In 2019, this position, together with the management of BRDO, gained power and conquered the office of the president with its ingenious simplicity – it is only necessary to get additional funds of one per cent of GDP somewhere, spend them on construction, and GDP grows by almost seven per cent. Add a little each year and the promised economic miracle with GDP growth of 40 per cent by the end of the president’s term is guaranteed.

At first, the stakes were rising. In the midst of the struggle for favor of the office of the president between road and housing construction, the Confederation of Constructors of Ukraine (CCU) already claimed that every hryvnia invested in housing construction gives 11.5 hryvnias to the country’s economy and significantly outpaces the effect of road construction.

However, neither BRDO nor CCU managed to make public the experts’ calculations. Subsequently, the publicly announced multipliers value of investment in construction gradually decreased to 1.5–2, and then transformed into the general narrative saying “this is how the USA recovered from the crisis even during the Great Depression.”

As a matter of fact, the USA are still overcoming the crisis in this way, and the calculation of the Keynesian multiplier is generally a mandatory element for determining the direction of any state support. But EU countries do not use this method of saving the economy during a crisis, for it does not work for them.

The reasons for this are quite obvious. The extra money will circulate within the country’s economy and improve it, if such funds do not flow abroad too quickly as payment for imported goods. The USA is a country with one of the lowest shares of imports relative to GDP (according to the World Bank data, in 2020 it amounted to 13.2 per cent). In the EU countries, as well as in Ukraine, the average respective indicator is a little more than 40 per cent.

The average 40 per cent of imports in our country does not mean that the investment multiplier will not work at all, but the magnitude of the effect will not give birth to an economic miracle, and it is necessary to choose the object for investment quite carefully so as not to harm the economy.

A simple example is Big Construction. About 40 per cent of the cost of road construction is imported bitumen. That is, from every hryvnia spent by the state on materials, a maximum of 60 kopecks will enter the economy of Ukraine and will further create a multiplier effect in circulation, and the other 40 kopecks will immediately work for the importing country.

Depositphotos / Stockr

The NBU calculated the Big Construction multiplier based on the indicators of 2020 using two methods and obtained an available value of 0.96 and a possible value six months after spending money on roads amounting to 1.03 (Inflation Report, January 2021, note 9, p. 17). The GDP increased by that amount of money spent additionally from the budget, and any crazy multipliers of investments in road construction turned out to be a fiction.

What about the imported component of housing construction?

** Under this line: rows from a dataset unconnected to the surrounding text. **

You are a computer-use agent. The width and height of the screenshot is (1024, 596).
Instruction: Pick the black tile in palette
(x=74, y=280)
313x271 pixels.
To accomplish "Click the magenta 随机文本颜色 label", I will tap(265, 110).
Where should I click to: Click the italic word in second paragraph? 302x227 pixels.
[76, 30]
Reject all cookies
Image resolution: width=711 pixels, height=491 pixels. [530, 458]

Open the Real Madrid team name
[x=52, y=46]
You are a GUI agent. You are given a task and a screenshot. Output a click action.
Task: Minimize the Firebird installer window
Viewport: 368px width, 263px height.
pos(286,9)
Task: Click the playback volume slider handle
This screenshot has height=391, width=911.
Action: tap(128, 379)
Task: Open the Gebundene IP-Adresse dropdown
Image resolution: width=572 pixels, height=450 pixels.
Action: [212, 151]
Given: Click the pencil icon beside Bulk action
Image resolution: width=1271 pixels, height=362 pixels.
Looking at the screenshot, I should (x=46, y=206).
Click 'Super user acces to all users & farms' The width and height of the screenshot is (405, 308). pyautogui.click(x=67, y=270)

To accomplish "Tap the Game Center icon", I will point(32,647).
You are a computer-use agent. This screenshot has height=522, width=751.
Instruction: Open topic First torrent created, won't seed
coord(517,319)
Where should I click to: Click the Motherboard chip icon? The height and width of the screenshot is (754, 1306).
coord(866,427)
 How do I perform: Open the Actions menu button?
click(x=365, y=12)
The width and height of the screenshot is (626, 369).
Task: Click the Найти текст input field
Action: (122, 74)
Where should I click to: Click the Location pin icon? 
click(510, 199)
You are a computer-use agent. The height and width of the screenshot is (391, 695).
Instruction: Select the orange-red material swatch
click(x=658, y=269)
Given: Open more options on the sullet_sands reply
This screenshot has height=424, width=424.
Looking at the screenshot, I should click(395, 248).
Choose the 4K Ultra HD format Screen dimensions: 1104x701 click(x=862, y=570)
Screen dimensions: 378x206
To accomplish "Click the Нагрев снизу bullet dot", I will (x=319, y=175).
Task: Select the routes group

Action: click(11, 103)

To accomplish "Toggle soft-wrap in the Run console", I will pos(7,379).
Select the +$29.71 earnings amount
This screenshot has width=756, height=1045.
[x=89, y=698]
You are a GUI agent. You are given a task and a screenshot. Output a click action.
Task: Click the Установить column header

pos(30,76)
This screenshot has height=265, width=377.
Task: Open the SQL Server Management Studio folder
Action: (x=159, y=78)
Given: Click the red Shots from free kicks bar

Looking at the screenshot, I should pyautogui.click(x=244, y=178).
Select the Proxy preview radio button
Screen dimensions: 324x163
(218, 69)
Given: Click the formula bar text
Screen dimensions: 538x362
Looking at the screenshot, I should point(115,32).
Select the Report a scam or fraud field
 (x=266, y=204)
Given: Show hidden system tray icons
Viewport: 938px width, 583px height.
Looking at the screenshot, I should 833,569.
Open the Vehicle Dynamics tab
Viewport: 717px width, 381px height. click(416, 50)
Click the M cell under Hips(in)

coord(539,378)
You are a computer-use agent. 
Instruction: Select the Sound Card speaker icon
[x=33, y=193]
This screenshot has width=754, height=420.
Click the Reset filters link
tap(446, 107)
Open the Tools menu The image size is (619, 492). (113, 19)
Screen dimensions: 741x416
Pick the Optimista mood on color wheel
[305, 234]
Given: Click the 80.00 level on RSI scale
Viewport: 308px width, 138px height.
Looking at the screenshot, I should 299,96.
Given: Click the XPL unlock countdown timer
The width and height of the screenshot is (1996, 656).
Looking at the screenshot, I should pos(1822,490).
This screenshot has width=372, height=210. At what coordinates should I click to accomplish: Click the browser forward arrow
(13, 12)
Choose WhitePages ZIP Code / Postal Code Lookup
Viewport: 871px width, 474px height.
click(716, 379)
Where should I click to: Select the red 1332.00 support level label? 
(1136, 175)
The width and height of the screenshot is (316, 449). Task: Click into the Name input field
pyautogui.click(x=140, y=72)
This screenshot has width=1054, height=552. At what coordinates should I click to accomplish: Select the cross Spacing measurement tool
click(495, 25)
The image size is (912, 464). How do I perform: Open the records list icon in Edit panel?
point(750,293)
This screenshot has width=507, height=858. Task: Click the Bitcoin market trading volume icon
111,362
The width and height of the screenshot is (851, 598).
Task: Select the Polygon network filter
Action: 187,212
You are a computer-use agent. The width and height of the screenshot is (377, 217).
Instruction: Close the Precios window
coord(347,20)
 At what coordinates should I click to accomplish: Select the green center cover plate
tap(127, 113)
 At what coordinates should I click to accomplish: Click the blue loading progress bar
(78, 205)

According to secretary of the Verkhovna Rada profile committee and vice-president of the CCU Dmytro Isayenko even for affordable housing, where the share of imported materials before the war sometimes amounted to only 20 per cent, it may be necessary to import at least 70-80 per cent of components today.

But what do domestic building materials imply? In most cases, this is an energy-intensive production using imported gas, glass, fittings, bricks, clinker tiles, aerated concrete... With the increase in gas prices, the already large import component in the price increases. As well as does imported equipment for the production of modern building materials, imported fuel for transportation, imported construction machinery...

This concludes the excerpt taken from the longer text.